The charges jump-start a case against the state-controlled energy company, which the EU has long suspected of abusing its dominant position in some eastern and southern European countries.
When it launched the probe, the Commission said it suspected Gazprom of unfair behavior in three areas: preventing some countries from re-exporting gas they have bought from the company; tying some aspects of its contract with customers – such as the price it charges for gas – to cooperating in other business areas including the building of new pipelines; and tying the price it charges for gas to international oil prices.
For instance, Lithuania had complained that it faced higher prices than its neighbors due to its decision to force Gazprom to sell its stake in the country’s pipeline network. It lodged a formal complaint with the EU Commission on Gazprom’s pricing in 2011. Other countries, including Poland, have also voiced concerns over the Russian company’s practices.
But countries that cooperated with Gazprom on a now-abandoned pipeline project known as South Stream, meanwhile, were given more favorable prices.
Gazprom has, however, denied any wrongdoing, accusing the EU Commission of simply seeking to interfere in commercial contracts.
Europe is Gazprom’s most lucrative market, and the company accounts for around one-third of EU gas imports, making it the largest outside supplier. Some countries in the Baltics and southeastern Europe rely entirely on shipments from the Russian company.
But all of that now appears threatened with the latest developments most of which were precipitated by the current standoff between Russia and Ukraine.
So could Russia’s loss turn out to be Nigeria’s gain especially at this time when the country is faced with dwindling revenue from crude oil export?
Experts say maybe yes. Nigeria was the world’s fourth biggest exporter of liquefied natural gas as at 2012 but it’s struggling to meet local demand for the fuel used by plants that generate at least 70 per cent of the country’s electricity needs.
But to fully take advantage of the ongoing situation in Europe, the nation, which holds Africa’s biggest gas reserves of more than 180 trillion cubic feet, first needs to expand pipeline networks not only to service power plants and industries but also for export.
In the meantime, natural gas production in Nigeria is constrained by the lack of infrastructure to monetize the gas that is currently being flared. Sadly, natural gas flared in Nigeria accounted for 10 per cent of the total amount flared globally as at 2011.
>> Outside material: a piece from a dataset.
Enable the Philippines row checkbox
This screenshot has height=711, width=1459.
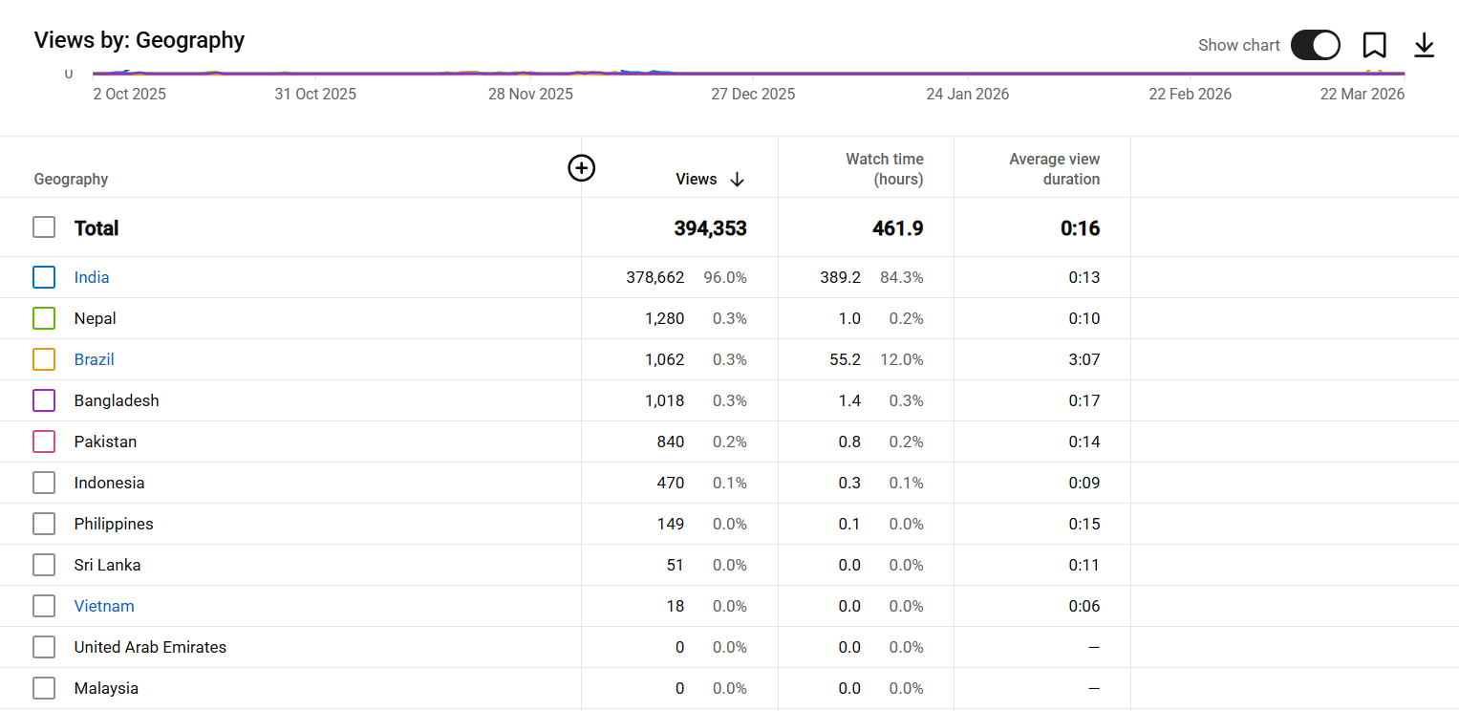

Gas flaring in Nigeria has decreased in recent years, from 540 billion cf in 2010 to 428 billion cf in 2013. There are a number of recently developed and upcoming natural gas projects that are focused on monetizing the natural gas that is currently being flared in the country.
International oil companies, which had been export-focused due to low domestic gas prices fixed by the government, have agreed to sell off $10 billion of assets over the past three years. Those assets are largely being taken over by local companies, such as Seplat Petroleum Development Co. and Midwestern Oil and Gas Co. Ltd. Oando’s $1.65 billion acquisition of ConocoPhillips’s Nigerian oil and gas assets in June made it the country’s biggest indigenous gas producer, with a production of more than 50,000 barrels of oil equivalent.
The Nigerian government also needs to increase prices of gas to serve as an incentive for local players in the oil and gas sector to participate. An oil and gas player says investments are needed to explore for more gas, set up five processing facilities at about $2 billion each and develop domestic distribution channels.
Nigeria is the largest holder of proved natural gas reserves in Africa and the ninth-largest holder in the world. Nigeria produced 1.35 Tcf of dry natural gas in 2013, ranking among the world’s top 30 largest natural gas producers.
The country exported about 800 billion cf of LNG in 2013, accounting for about 7 per cent of globally traded LNG and ranking Nigeria among the world’s top five LNG exporters. Japan is the largest importer of Nigerian LNG and received 23 per cent of the total in 2013.
European customers have in recent years squeezed discounts from Gazprom amid competition from liquefied natural gas deliveries and cheap American coal shipments to power producers. So Nigeria should go for those customers within Europe, where the commission has been working to reduce the EU’s dependence on Gazprom and Russia.
Nigeria also needs to revive the Trans-Saharan project which, when completed will transport about 30 billion cubic meters of natural gas from Warri region through Niger to North Africa’s Algeria northwards to Spain and Europe.